Şairdir Leyla Hanım. Şairliğinde kadınsı vurgular, detaylar çok belirgindir. Cumhuriyet’in önemli atılımlarından biri, Anadolu kadınına hak ettiği yeri vermesidir. ‘Sofradaki yeri öküzümüzden sonra gelen’ kadının, toplumsal hayata girmesi sağlanmıştır. Kadına öncelikle eğitimci olma yolu açılmıştır. Leyla Oruç da öyledir. Köyünün vekil öğretmenidir örneğin.
Leyla Hanım özgürlüğüne çok düşkündür. Zira özgürlük olmadan özgün üretim olmaz. Düşünün!

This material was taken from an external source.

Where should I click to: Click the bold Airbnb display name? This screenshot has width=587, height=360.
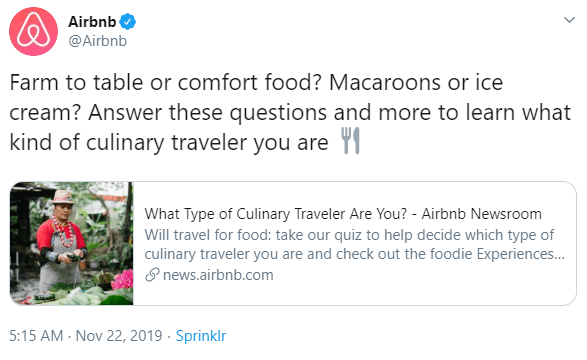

Zihni ipotek altında bulunan insan nasıl şiir yazar, nasıl düşünsel bir dünya içerisine girer?
Leyla Oruç şanslıdır; sadece Cumhuriyet’in verdikleri değildir onu özgür kılan. Ailesi, babasıdır o ortamı ilk sağlayan. Baba figürü belirleyicidir ailede. Baba özgürlükçü olduğunda daha kolaydır çocuklar için. Bilhassa kız çocukları için hayati önemi vardır. Oruç, bir Atatürk hayranıdır. Atatürk’ün dünyanın en büyük devrimcisi olduğunu savunur.
Leyla Oruç, böyle bir ortamda 1963 yılında doğdu. Köy kızıydı. Okudu, liseyi bitirdi. Fakülte eğitimi yurtdışı çıkışıyla yarım kaldı. Fakat o zihninde çözmüştü bir çok şeyi. Anadolu irfanı denilen değerleri kapmıştı bir kere. Küçük yaşlardan itibaren şiire, Anadolu kültürüne, ozanlık geleneğine, tasavvufa ilgi duyuyordu.
Bu nedenle şiirler yazmaya başladı. Öğrencilik yıllarında yazdığı şiirler, okulların duvarlarını süslerdi. İlk 20 yılda yazdığı şiirleri 2019 yılında ‘Bir Leyla’ adlı kitapta topladı. İkinci 20 yılda yazmaya devam ettiği şiirlerinin ilk kısmını 2023 yılında çıkardığı ikinci kitabı ‘İki Hece’de yayımladı. İlk 20 yıldaki şiirleri ile ikinci 20 yıldaki şiirleri arasında büyük gelişim ve ustalık apaçık bellidir. Bu, Leyla Hanım’ın iyi yönde gelişim gösterdiğinin, şiiri ciddiye aldığının bir kanıtıdır. Oruç’a göre şiir, insan düşüncesinin ve ruhunun dilidir. Şiir, insanı Yaratıcı’sına yaklaştırır ve aradaki bariyerleri kaldırır. O, Türk şiirine tıpkı öncülleri gibi kendi tarzını, imzasını bırakmak istiyor.
Leyla Oruç, aşıklar ozanlar geleneğine ilgi duyar. Çocukluğundan bu tarafa kulakları deyişler ve türkülerle doludur. Doğduğu il Kahramanmaraş, zaten Türk kültürü için bir hazinedir adeta. 35 adet şiiri bestelenmiş ve sanatçılar tarafından okunmaktadır. Leyla Hanım türküler, şarkılar söylemektedir. Saz kursu, nota kursu, tiyatro, resim kursları almıştır.
Yayıncılık konusuyla da çok ilgilidir. Bir dönem Mersin Alternatif Radyoda spikerlik yapmıştır. TRT Çukurova Radyo’ya ve bir ulusal TV kanalına konuk olarak katılmıştır.
Leyla Oruç’un yaşam felsefesi insan merkezlidir. Hümanist yapıdadır. İnsanları, doğayı, hayvanları tüm canlıları Yaratan’dan ötürü sever, saygı duyar. Seyahat etmeye, sosyal ortamlarda bulunmaya isteklidir.
22 yıl Almanya’da yaşamıştır. Ailesine yakın olmak amacıyla Mersin’e yerleşmiştir. Türkiye’deki sosyal ortamın, Almanya’ya nazaran daha iyi olduğunu düşünüyor.
Leyla Oruç, şiirler yazmaya devam ediyor. 3. kitabını çıkartmanın planlarını yapıyor. Şiirleri çeşitli antolojilerde, dergilerde yayımlanmıştır. 20 Azerbaycan antolojisinde, Türkiye’de de 8 antolojide şiirleri çıkmıştır.